Dossier : IMM-528-08

Référence : 2009 CF 496

[TRADUCTION FRANÇAISE]

Ottawa (Ontario), le 13 mai 2009

En présence de madame la juge Mactavish

 

ENTRE :

VITALI MALKINE

demandeur

et

 

LE MINISTRE DE LA CITOYENNETÉ

 ET DE L’IMMIGRATION

défendeur

 

 

MOTIFS D’UNE ORDONNANCE ET ORDONNANCE

SUR LA REQUÊTE VISANT LA NOMINATION D’UN AVOCAT SPÉCIAL

 

 

[1]               La demande de Vitali Malkine en vue d’obtenir un visa de résident temporaire pour entrée unique a été rejetée après qu’un agent des visas ait conclu que M. Malkine était une personne dont la description figure aux alinéas 37(1)a) et 37(1)b) de la Loi sur l’immigration et la protection des réfugiés, (L.C. 2001, ch. 27). L’agent a jugé que M. Malkine est interdit de territoire au Canada parce qu’il est membre d’un groupe impliqué dans le crime organisé ou la criminalité transnationale. 

 

[2]               M. Malkine demande un contrôle judiciaire de la décision de l’agent. Dans le contexte de cette demande de contrôle judiciaire, le ministre a déposé une requête de non-divulgation de certaines parties du dossier certifié du tribunal, conformément aux dispositions prévues à l’article 87 de la LIPR, affirmant que la divulgation de l’information caviardée porterait atteinte à la sécurité nationale ou à la sécurité d’autrui.

 

[3]               En réponse à la requête du ministre, M. Malkine a déposé cette requête visant la nomination d’un avocat spécial pour protéger ses intérêts dans les instances liées à l’article 87.

 

[4]               Pour les motifs suivants, j’ai conclu qu’il n’est pas nécessaire de nommer un avocat spécial dans cette affaire.
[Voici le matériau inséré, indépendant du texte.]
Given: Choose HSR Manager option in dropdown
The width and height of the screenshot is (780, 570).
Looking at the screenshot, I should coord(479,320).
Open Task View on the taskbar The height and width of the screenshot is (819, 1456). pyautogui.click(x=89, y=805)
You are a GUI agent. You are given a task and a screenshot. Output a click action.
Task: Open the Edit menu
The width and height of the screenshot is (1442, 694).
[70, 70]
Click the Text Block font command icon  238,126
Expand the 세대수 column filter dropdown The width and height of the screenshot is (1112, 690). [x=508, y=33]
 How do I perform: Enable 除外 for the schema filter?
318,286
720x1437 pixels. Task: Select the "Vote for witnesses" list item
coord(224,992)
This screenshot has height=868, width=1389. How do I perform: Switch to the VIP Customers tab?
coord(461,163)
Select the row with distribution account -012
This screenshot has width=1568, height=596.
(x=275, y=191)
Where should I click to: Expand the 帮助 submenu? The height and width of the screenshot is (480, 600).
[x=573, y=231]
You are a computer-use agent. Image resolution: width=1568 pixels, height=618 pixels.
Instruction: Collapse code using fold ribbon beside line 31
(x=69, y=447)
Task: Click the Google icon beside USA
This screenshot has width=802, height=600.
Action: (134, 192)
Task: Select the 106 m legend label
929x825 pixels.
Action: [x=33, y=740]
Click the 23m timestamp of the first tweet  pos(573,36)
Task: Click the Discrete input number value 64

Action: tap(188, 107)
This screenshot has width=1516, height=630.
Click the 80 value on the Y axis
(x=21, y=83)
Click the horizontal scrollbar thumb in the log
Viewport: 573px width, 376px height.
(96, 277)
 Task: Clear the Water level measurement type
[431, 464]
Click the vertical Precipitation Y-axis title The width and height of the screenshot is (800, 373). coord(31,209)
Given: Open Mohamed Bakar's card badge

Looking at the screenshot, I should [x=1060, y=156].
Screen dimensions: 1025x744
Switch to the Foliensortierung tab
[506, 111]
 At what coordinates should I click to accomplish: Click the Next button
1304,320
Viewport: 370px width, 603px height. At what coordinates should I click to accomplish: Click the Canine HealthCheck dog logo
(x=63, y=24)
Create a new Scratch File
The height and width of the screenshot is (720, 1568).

Par conséquent, la requête de M. Malkine sera rejetée.

 

 

Faits

 

[5]               En raison des nombreuses observations de M. Malkine sur cette requête, liées à la longue histoire de M. Malkine avec les représentants de l’immigration canadienne, dans une certaine mesure, il est nécessaire de comprendre cet historique pour mettre ses observations en contexte.

 

[6]               Dès 1994, M. Malkine a tenté d’entrer au Canada en tant que résident permanent dans la catégorie des entrepreneurs en vertu de l’ancienne Loi sur l’immigration. Après que sa première demande a fait l’objet d’un refus, M. Malkine a réussi à obtenir un contrôle judiciaire devant la cour : voir Malkine c. Canada (ministre de la Citoyenneté et de l’immigration), (1999), 177 FTR 200. La demande de M. Malkine a ensuite été renvoyée aux fins de nouvel examen par un autre agent des visas. 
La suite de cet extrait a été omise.